На лестнице раздались шаги. Я тотчас же узнал хромающую поступь Лахмана. Ее сопровождал глубокий, очень мелодичный женский голос. Должно быть, пуэрториканка. Она шла впереди Лахмана, не слишком заботясь о том, поспевает ли за ней ее обожатель. Не похоже было, что у нее парализованная нога. Говорила она только с мексиканцем, который вел ее под руку.
– Бедный Лахман, – сказал я, когда вся группа удалилась.
– Бедный? – не согласился Мойков. – Почему? У него есть то, чего у него нет, но что он хотел бы заполучить.
– И то, что остается с тобой навсегда, верно?
– Беден тот, кто уже ничего не хочет. Не хотите ли, кстати, выпить рюмочку, от которой недавно отказались?
Я кивнул. Мойков налил. На мой взгляд, расходовал он свою водку как-то уж слишком расточительно. И у него была очень своеобразная манера пить. Маленькая стопка полностью исчезала в его громадном кулаке. Он не опрокидывал ее залпом. Мечтательно поднеся руку ко рту, он медленно проводил ею по губам, и только затем в его длани обнаруживалась уже пустая стопка, которую он бережно ставил на стол. Как он ее выпил, понять было нельзя. После этого Мойков снова открывал глаза, и в первый миг казалось, что они у него совсем без век, как у старого попугая.
– Как теперь насчет партии в шахматы? – спросил он.
– С удовольствием, – сказал я.
Мойков принялся расставлять фигуры.
– Самое замечательное в шахматах – это их полная нейтральность, – заявил он. – В них нигде не прячется проклятая мораль.

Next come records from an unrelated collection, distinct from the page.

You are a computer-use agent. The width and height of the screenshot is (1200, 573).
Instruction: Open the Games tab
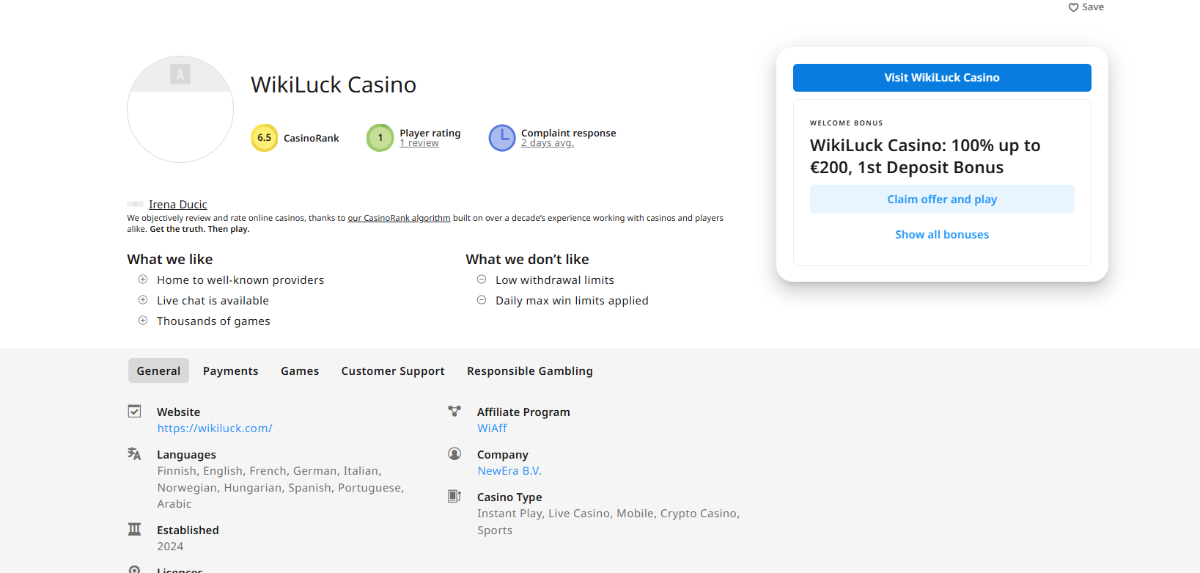[300, 371]
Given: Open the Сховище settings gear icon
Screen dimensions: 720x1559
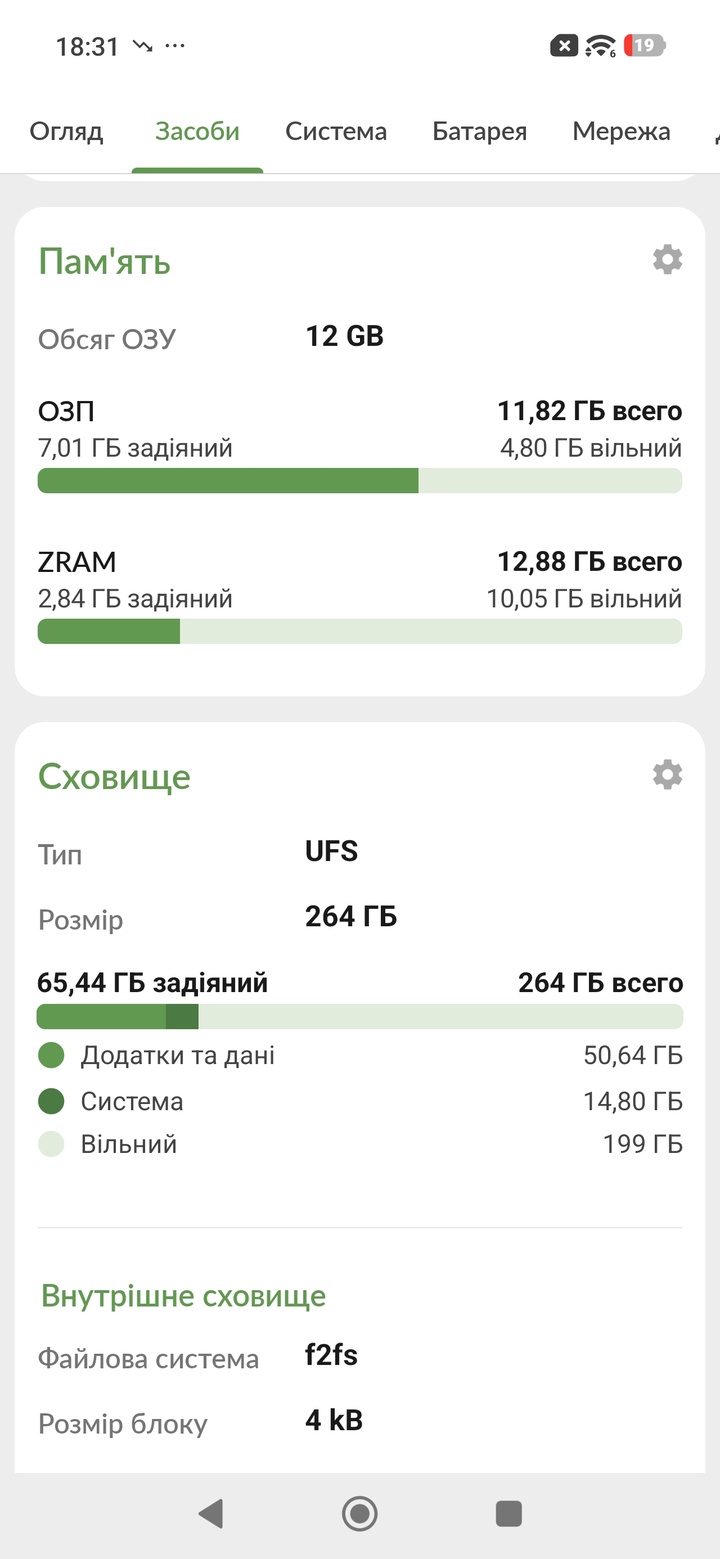Looking at the screenshot, I should [667, 774].
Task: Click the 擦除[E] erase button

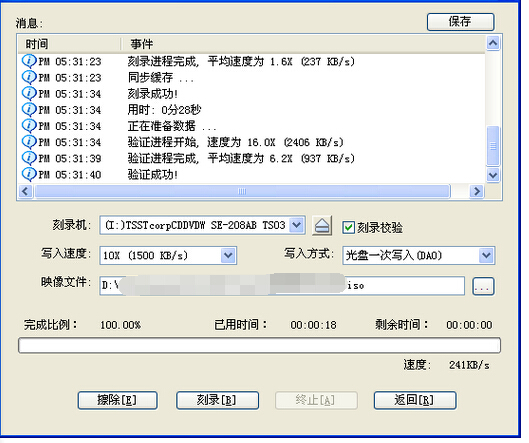Action: [x=117, y=400]
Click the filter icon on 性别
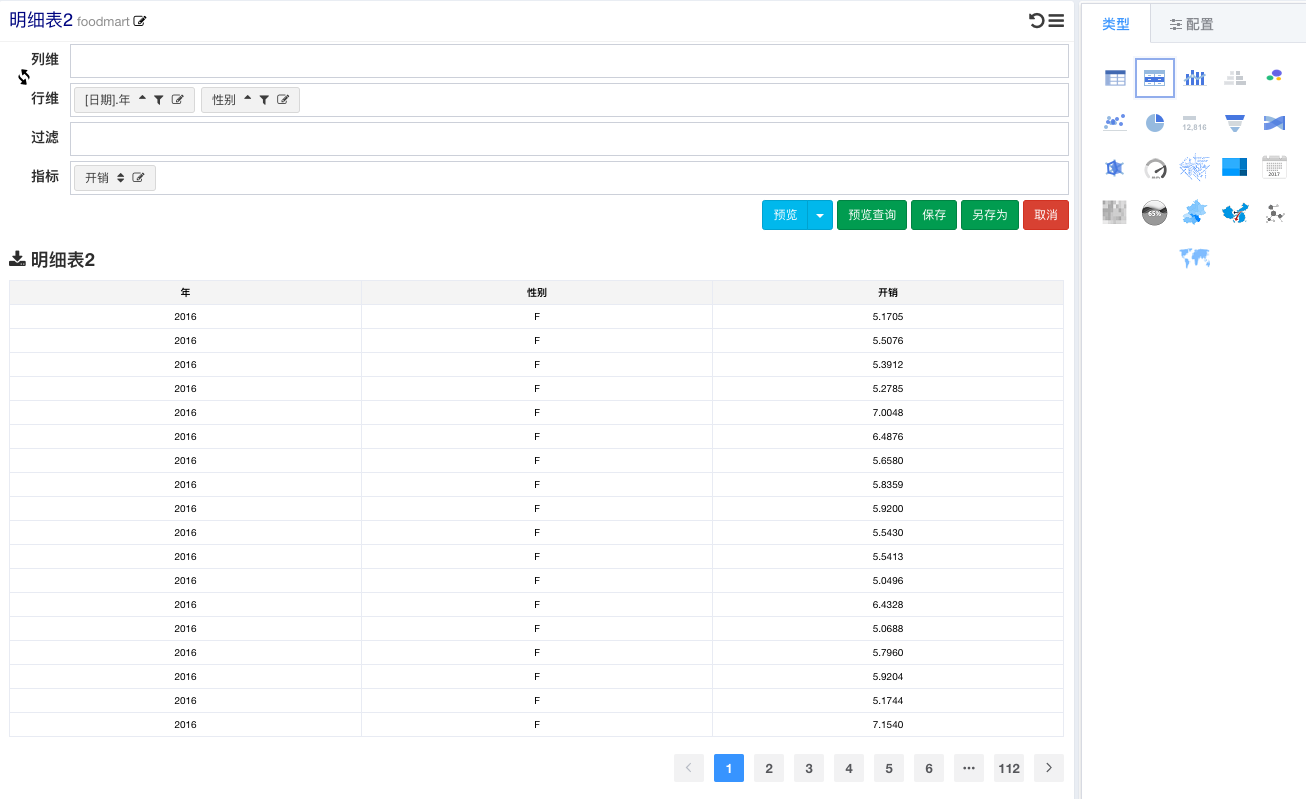Screen dimensions: 1306x799 click(264, 100)
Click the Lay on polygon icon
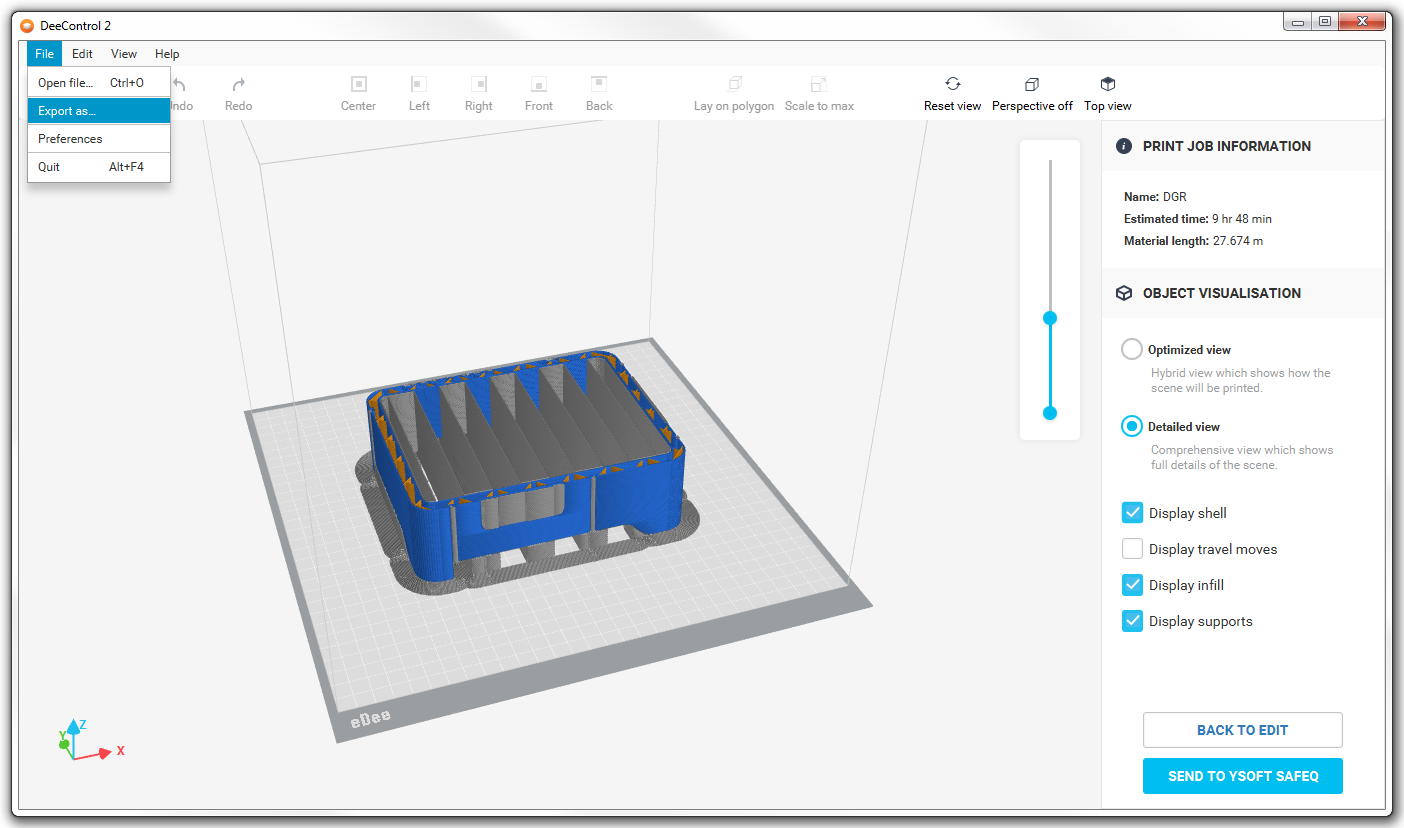The width and height of the screenshot is (1404, 828). click(734, 85)
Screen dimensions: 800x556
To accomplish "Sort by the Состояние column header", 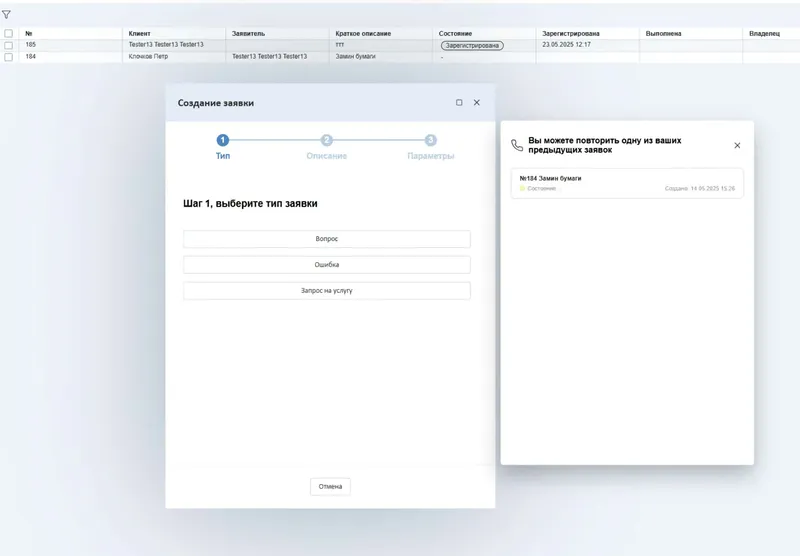I will point(455,34).
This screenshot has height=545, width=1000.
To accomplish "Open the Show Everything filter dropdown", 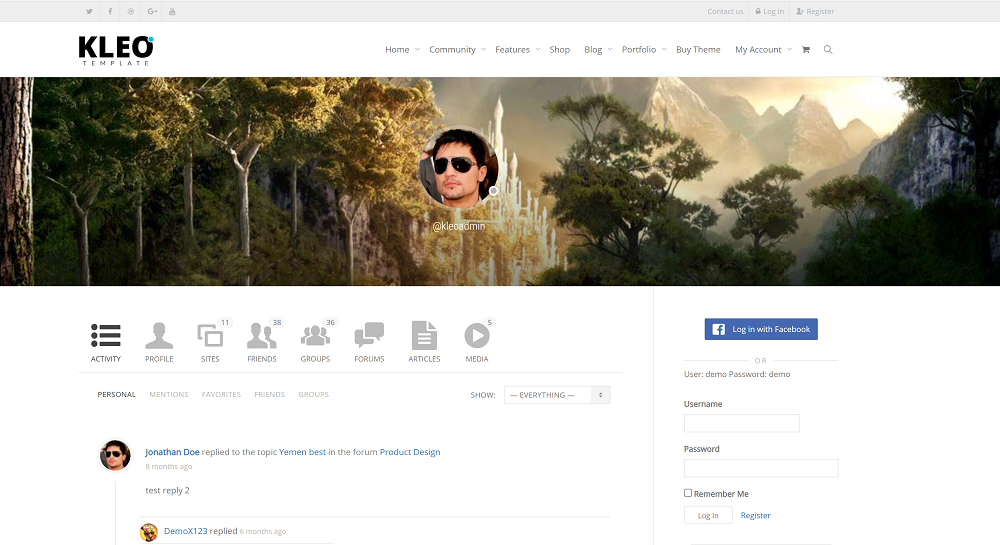I will point(557,395).
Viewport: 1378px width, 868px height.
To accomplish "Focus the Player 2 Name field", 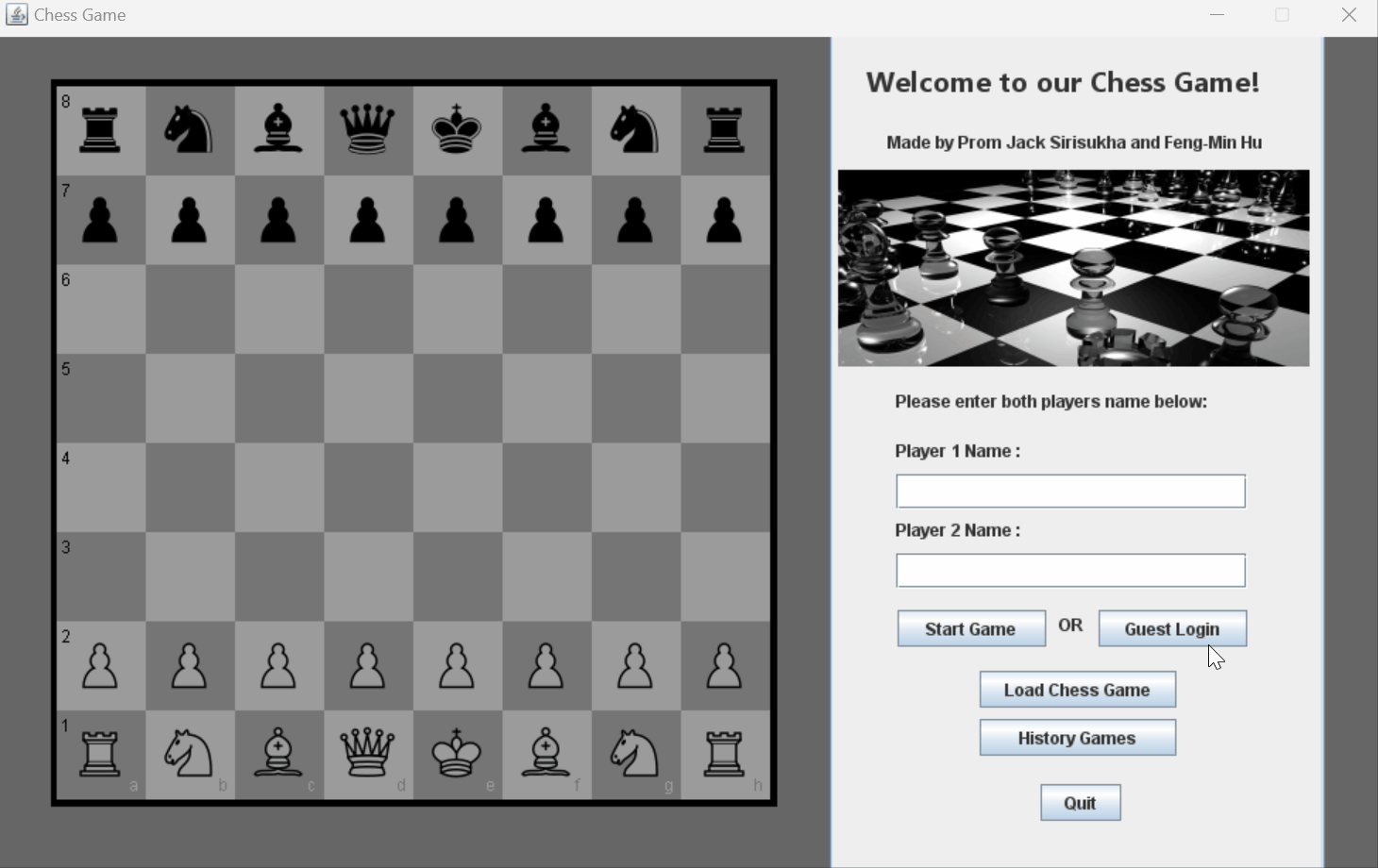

Всю следующую неделю мой второй, нью-йоркский возраст стремительно прогрессировал. Если во время первой прогулки по городу мои познания в английском соответствовали уровню пяти-шестилетнего ребенка, то неделю спустя я находился уже примерно на девятом году жизни. Каждое утро я проводил несколько часов в гостиничном холле, в красном плюшевом кресле с английской грамматикой в руках, а после обеда старался не упустить любую возможность мучительного, косноязычного общения. Я знал: мне обязательно нужно научиться хоть как-то изъясняться еще до того, как у меня кончатся деньги, – без этого я просто не смогу зарабатывать. Это был краткий языковый курс наперегонки со временем, к тому же весьма ограниченным. Так в ходе обучения у меня последовательно появлялся французский, немецкий, еврейский, а под конец, когда я уже наловчился уверенно различать чистокровных американок среди официанток и горничных, даже бруклинский акцент.
– Надо тебе завести роман с учительницей, – советовал Мойков, с которым мы тем временем перешли на «ты».
– Из Бруклина?
– Из Бостона. Говорят, там лучший английский во всей Америке. Здесь-то, в гостинице, акценты кишат, как тифозные бациллы. У тебя, похоже, хороший слух только на крайности, норму, к сожалению, ты вообще не слышишь. А так чуток эмоций, и дело, глядишь, веселее пошло бы.
– Владимир, – урезонивал я его, – я и так достаточно стремительно развиваюсь. Каждый день мое английское «я» взрослеет чуть ли не на год. К сожалению, при этом и мир вокруг теряет обаяние волшебства. Чем больше слов я понимаю, тем дырявее покров неизведанности. Надменные небожители из драгсторов мало-помалу превращаются в заурядных торговцев сосисками. Еще несколько недель, и оба моих «я» сравняются. Тогда, вероятно, и наступит окончательное прозрение. Нью-Йорк перестанет казаться сразу Пекином и Багдадом, Афинами и Атлантидой, а будет только Нью-Йорком, и мне, чтобы вспомнить о южных морях, придется тащиться в Гарлем или в китайский квартал. Так что лучше уж ты меня не торопи. И с акцентами тоже. Неохота мне так уж быстро расставаться со своим вторым детством.
Вскоре я уже хорошо знал все антикварные магазины и лавочки на Второй и Третьей авеню. Людвиг Зоммер, чей паспорт обрел во мне своего второго владельца, при жизни был антикваром. Я побывал у него в обучении, а он свое дело знал хорошо.
В этой части Нью-Йорка были сотни подобных магазинчиков. Больше всего я любил совершать такие экскурсии под вечер. Об эту пору солнце уже заглядывало сюда как бы искоса, и казалось, сквозь витрины на другой стороне улицы оно заталкивает в лавочки белесые призмы пыли, словно факир, бесшумно проникающий сквозь стекло, как сквозь тихую воду. Тогда, будто по таинственному приказу, старинные зеркала на стенах разом оживали, заполняясь серебристыми омутами пространства. Только что они были подслеповатыми пятнистыми плоскостями – и вдруг становились окнами в бесконечность, погружая в себя многоцветные туманности картин с противоположного тротуара.